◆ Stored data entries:
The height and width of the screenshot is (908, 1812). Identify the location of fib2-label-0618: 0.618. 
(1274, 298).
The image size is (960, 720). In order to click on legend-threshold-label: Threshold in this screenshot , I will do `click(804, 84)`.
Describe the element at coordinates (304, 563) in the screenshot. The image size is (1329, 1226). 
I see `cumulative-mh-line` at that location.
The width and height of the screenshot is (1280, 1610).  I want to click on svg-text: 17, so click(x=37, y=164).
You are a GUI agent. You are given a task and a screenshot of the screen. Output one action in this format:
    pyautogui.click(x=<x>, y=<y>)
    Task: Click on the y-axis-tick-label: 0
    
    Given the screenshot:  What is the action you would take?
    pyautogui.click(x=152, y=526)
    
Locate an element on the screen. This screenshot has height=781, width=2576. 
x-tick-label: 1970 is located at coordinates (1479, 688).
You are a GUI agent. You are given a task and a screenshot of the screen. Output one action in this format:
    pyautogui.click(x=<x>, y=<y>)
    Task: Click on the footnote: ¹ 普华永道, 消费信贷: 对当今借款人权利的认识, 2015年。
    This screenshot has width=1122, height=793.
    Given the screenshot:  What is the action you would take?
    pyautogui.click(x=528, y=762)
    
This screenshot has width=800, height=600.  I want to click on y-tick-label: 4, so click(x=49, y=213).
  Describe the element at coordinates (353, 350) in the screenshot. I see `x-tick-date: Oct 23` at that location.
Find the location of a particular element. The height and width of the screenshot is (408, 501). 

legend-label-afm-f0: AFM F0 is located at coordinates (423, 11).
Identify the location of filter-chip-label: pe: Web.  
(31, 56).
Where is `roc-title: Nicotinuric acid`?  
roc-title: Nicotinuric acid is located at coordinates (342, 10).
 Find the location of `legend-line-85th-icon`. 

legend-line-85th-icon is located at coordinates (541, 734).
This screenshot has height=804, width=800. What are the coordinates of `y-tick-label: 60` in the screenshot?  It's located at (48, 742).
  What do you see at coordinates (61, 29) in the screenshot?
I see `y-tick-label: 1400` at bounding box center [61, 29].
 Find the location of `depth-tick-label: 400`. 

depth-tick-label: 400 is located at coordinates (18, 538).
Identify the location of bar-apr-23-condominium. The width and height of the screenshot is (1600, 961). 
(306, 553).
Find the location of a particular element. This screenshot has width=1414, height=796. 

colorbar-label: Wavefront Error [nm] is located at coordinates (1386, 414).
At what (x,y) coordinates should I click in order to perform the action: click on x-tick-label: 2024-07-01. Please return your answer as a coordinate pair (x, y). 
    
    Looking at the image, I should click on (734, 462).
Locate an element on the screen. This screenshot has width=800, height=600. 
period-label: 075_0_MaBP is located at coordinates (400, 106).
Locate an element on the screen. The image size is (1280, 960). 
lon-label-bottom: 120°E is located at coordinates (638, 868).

◆ The problem: Present every line of the items above as a numbered list, leaving out the blank lines.

◆ Finished exercise:
1. The height and width of the screenshot is (908, 1812). Identify the location of fib2-label-0618: 0.618. 
2. (1274, 298).
3. The image size is (960, 720). In order to click on legend-threshold-label: Threshold in this screenshot , I will do `click(804, 84)`.
4. Describe the element at coordinates (304, 563) in the screenshot. The image size is (1329, 1226). 
5. I see `cumulative-mh-line` at that location.
6. The width and height of the screenshot is (1280, 1610).  I want to click on svg-text: 17, so click(x=37, y=164).
7. You are a GUI agent. You are given a task and a screenshot of the screen. Output one action in this format:
8.     pyautogui.click(x=<x>, y=<y>)
9.     Task: Click on the y-axis-tick-label: 0
10.     Given the screenshot:  What is the action you would take?
11.     pyautogui.click(x=152, y=526)
12. Locate an element on the screen. This screenshot has height=781, width=2576. 
13. x-tick-label: 1970 is located at coordinates (1479, 688).
14. You are a GUI agent. You are given a task and a screenshot of the screen. Output one action in this format:
15.     pyautogui.click(x=<x>, y=<y>)
16.     Task: Click on the footnote: ¹ 普华永道, 消费信贷: 对当今借款人权利的认识, 2015年。
17.     This screenshot has width=1122, height=793.
18.     Given the screenshot:  What is the action you would take?
19.     pyautogui.click(x=528, y=762)
20. This screenshot has width=800, height=600.  I want to click on y-tick-label: 4, so click(x=49, y=213).
21.   Describe the element at coordinates (353, 350) in the screenshot. I see `x-tick-date: Oct 23` at that location.
22. Find the location of a particular element. The height and width of the screenshot is (408, 501). 
23. legend-label-afm-f0: AFM F0 is located at coordinates (423, 11).
24. Identify the location of filter-chip-label: pe: Web.  
25. (31, 56).
26. Where is `roc-title: Nicotinuric acid`?  
27. roc-title: Nicotinuric acid is located at coordinates (342, 10).
28.  Find the location of `legend-line-85th-icon`. 
29. legend-line-85th-icon is located at coordinates (541, 734).
30. This screenshot has height=804, width=800. What are the coordinates of `y-tick-label: 60` in the screenshot?  It's located at (48, 742).
31.   What do you see at coordinates (61, 29) in the screenshot?
32. I see `y-tick-label: 1400` at bounding box center [61, 29].
33.  Find the location of `depth-tick-label: 400`. 
34. depth-tick-label: 400 is located at coordinates (18, 538).
35. Identify the location of bar-apr-23-condominium. The width and height of the screenshot is (1600, 961). 
36. (306, 553).
37. Find the location of a particular element. This screenshot has width=1414, height=796. 
38. colorbar-label: Wavefront Error [nm] is located at coordinates (1386, 414).
39. At what (x,y) coordinates should I click in order to perform the action: click on x-tick-label: 2024-07-01. Please return your answer as a coordinate pair (x, y). 
40.     Looking at the image, I should click on (734, 462).
41. Locate an element on the screen. This screenshot has width=800, height=600. 
42. period-label: 075_0_MaBP is located at coordinates (400, 106).
43. Locate an element on the screen. The image size is (1280, 960). 
44. lon-label-bottom: 120°E is located at coordinates (638, 868).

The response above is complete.